Back to School Tips from Teachers-MainPhoto

Back to School Tips from Teachers-MainPhoto
The start of the school year brings a flurry of activity and, often, a wave of anxiety. Along with the latest clothes, the fresh supplies, and the promise of a blank slate, there is also an undercurrent of worry—for both parents and students.

Worry about the expectations of a new teacher. Worry about the unfamiliar routine of a different classroom, or a different school. Worry that the gains of last year may have dissipated over the summer.

But wrapped in those worries, there is opportunity. Students who may have stumbled in the past have a chance to start a new year off on a positive path; those who excelled have a chance to surpass their own performance.

Read Related: Books to Help Your Kids Get Back to School

For pointers on how to make the most of this school year, we surveyed teachers who have witnessed first-hand what separates the students who stumble from those who excel.

Their most common bit of advice? Keep an open line of communication with your child’s teacher.

That could mean an introductory email to the teacher, establishing your interest in your child’s education. It could mean going to the school’s parent night or open house. Or making sure to read and return class information sent home with the student.

In many schools, parents also have online access to grades, attendance and tardy records. In some districts, parents can set up alerts if a child is absent or if a grade falls below a certain level. Be sure that you are familiar with your school’s system—and make frequent use of it.

Most school districts now require teachers to maintain web pages with class information, assignments calendars and copies of handout materials. These sites contain a wealth of information. Check them on a regular basis.

“Never before have parents had such thorough and immediate access to their child’s progress in school,” said one Texas high school teacher. “Even when students are doing well, having conversations about why they are being successful and how they can continue to challenge themselves shows students that you’re paying attention.”

Reaching out to teachers is especially important these days, as educators are being asked to take on more students, more classes, and more paperwork, noted another high school teacher.

“If parents can help kids realize that they need to treat school like a job, it might help the students to take ownership of their education so they can get all they can out of it,” the teacher noted. “This is their ‘full-time’ job until they get in the real world.”

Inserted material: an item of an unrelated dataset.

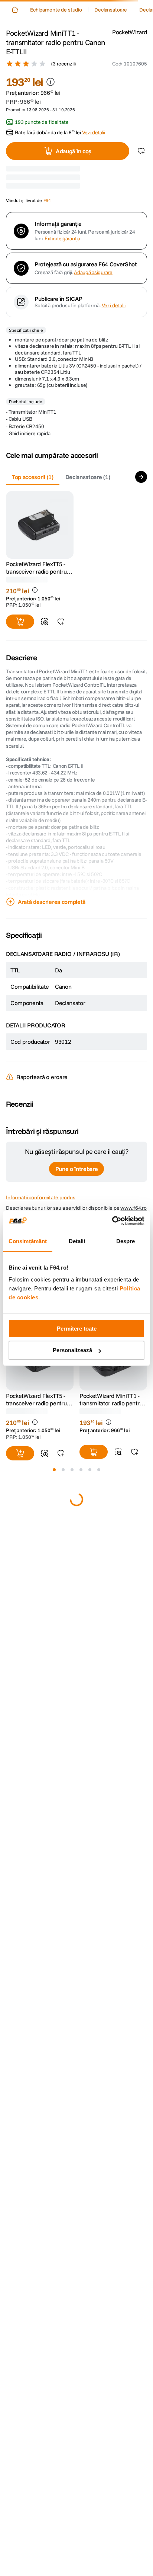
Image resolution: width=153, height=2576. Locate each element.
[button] (129, 63)
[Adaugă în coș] (20, 622)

Here are some other teacher tips for school-year success:

Elementary/Middle School:
1. Get your child on a sleep schedule a few weeks before school begins, and maintain that schedule throughout the year. Rest and routine are important.
2. Make sure your child is present on the first day of school when most teachers review important information about class rules and policies.
3. Keep the contact information at your child’s school updated. It’s especially important in the case of an illness, but also eases communication with teachers.
4. Have your child’s school supplies ready. Ask the teacher if the classroom supplies will be used as community property or only by your son or daughter. Label only personal supplies.
5.  Help your child with his/her homework daily. Make learning fun and a part of everyday life. Parents should reinforce the importance of what their child is learning.
6. Be positive, energetic and supportive about school throughout the year. Your child will pick up your attitude. If a child sees that education is important to you, it will be important to him/her as well.
7. Read with your child on a daily basis.
High School:
1. Make sure there is a designated homework area in your house. It should be a quiet location away from pets, siblings, and other distractions. Take advantage of the local library if there is not a suitable place at home.2. Write down important dates like parents’ night and school holidays on a calendar. Keep work schedules, school assignments, family events, and personal appointments in one place so that conflicts are obvious.3. Encourage your child to get involved. Find a club or organization they are interested in and make a commitment to contributing.4. Remind your child to go to class prepared – with pens, pencils, notebooks, binders, textbooks, and completed assignments.
5. Stress the importance of deadlines. Most school districts have strict policies requiring teachers to deduct points for late work. Turning assignments or homework in late can lop points off a grade. (As an added bonus, this will help prepare them for work-related deadlines once they enter the career world.)
6. Emphasize the importance of paying attention to and following instructions. Even the best-written assignment or paper may get a failing grade if it is not completed according to the teacher’s requirements. If it is supposed to be typed, type it. If it is supposed to be double-spaced, double-space it.
7. Sit down and discuss goals for the year. If your child is in high school, discuss long-range plans and make a checklist of tasks that need to be accomplished (college applications, essays, etc.)